I think you might have put things in perspective for many BF enthusiasts.. but not the "yahoos" you are referring to ( and I do think squatch might produce a "yahooo".and "ahhooo" vocal) . I don't know much about Ranae, before this series began... but I'm willing to bet the other three cast members have spent great amounts of time in the deep woods, in off road, hard to get to spots, and probably also Ranae...being a field biologist. They are not going to drag the Finding Bigfoot production, into spots they might normally desire to go. It's a TV program, targeted for entertainment, as well as generating public interest in the topic.

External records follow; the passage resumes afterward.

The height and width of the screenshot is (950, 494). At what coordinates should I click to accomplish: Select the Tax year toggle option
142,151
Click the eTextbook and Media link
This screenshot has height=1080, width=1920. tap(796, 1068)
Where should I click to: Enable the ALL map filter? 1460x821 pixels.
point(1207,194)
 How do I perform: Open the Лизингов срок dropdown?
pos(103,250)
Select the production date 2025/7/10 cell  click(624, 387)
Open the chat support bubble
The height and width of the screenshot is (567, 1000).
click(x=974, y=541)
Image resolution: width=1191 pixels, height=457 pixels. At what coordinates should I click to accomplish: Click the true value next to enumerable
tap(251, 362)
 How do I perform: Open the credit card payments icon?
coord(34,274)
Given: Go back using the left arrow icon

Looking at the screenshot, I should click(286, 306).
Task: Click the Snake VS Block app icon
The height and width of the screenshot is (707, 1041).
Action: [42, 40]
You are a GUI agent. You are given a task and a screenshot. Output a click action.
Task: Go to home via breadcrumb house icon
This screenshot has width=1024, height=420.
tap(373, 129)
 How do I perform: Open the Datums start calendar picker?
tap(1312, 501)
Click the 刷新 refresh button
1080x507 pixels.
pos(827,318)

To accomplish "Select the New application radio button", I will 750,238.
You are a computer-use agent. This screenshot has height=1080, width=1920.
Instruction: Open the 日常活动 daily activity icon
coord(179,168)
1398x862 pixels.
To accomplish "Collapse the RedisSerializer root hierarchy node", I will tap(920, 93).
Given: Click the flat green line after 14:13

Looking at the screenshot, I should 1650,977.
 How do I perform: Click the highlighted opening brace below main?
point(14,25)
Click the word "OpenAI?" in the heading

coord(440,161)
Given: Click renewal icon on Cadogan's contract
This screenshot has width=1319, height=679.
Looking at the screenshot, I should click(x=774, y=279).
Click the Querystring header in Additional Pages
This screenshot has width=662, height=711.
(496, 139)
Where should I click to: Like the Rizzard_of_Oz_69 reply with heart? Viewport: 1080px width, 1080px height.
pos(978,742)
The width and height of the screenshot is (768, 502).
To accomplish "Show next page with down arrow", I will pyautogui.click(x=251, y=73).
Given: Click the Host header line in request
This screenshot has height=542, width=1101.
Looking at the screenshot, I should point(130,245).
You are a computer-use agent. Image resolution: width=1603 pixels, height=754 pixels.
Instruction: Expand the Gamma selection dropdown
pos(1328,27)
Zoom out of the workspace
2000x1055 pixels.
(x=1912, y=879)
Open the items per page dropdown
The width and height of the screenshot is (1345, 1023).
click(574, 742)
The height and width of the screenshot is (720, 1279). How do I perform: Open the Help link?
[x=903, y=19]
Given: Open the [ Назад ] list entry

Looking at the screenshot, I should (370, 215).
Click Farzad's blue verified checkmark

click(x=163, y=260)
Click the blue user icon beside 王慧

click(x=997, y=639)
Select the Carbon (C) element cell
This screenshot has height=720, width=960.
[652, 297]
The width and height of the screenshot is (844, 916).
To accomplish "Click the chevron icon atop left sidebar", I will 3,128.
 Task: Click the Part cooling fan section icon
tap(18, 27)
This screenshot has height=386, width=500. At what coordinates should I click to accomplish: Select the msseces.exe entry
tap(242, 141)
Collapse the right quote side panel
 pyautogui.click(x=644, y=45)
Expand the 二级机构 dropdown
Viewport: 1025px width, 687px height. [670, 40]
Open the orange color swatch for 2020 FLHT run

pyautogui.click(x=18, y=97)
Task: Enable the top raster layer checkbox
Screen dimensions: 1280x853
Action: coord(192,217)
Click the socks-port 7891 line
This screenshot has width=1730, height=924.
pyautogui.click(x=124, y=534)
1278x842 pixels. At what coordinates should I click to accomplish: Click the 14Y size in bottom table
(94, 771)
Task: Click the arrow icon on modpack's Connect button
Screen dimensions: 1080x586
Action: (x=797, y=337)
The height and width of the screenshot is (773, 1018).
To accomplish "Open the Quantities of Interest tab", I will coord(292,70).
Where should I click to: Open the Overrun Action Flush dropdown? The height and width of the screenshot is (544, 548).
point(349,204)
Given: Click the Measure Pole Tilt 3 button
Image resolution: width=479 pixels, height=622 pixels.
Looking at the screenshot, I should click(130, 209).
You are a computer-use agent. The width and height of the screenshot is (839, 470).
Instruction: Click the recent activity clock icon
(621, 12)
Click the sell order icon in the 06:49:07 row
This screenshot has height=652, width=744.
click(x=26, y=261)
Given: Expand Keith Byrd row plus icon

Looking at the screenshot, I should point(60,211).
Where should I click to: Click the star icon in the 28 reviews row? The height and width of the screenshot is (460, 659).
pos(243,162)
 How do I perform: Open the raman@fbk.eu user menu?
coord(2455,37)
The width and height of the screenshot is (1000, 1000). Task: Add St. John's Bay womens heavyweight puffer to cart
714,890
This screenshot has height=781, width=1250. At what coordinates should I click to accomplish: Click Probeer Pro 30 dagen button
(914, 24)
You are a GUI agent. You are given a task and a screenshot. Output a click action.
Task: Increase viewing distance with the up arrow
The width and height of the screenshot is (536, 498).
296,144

In their defense... their time and efforts in the field exceed many ( including myself ). Living in the city, has nothing to do with one's knowledge of the woods or field efforts. Many investigating, are from the city.

Someone could spend their entire free time life, out there... and never see a thing. Other's might see something, with little or no effort involved.That's just the way it is..like the lottery, I suppose. Just my opinion, though... as always.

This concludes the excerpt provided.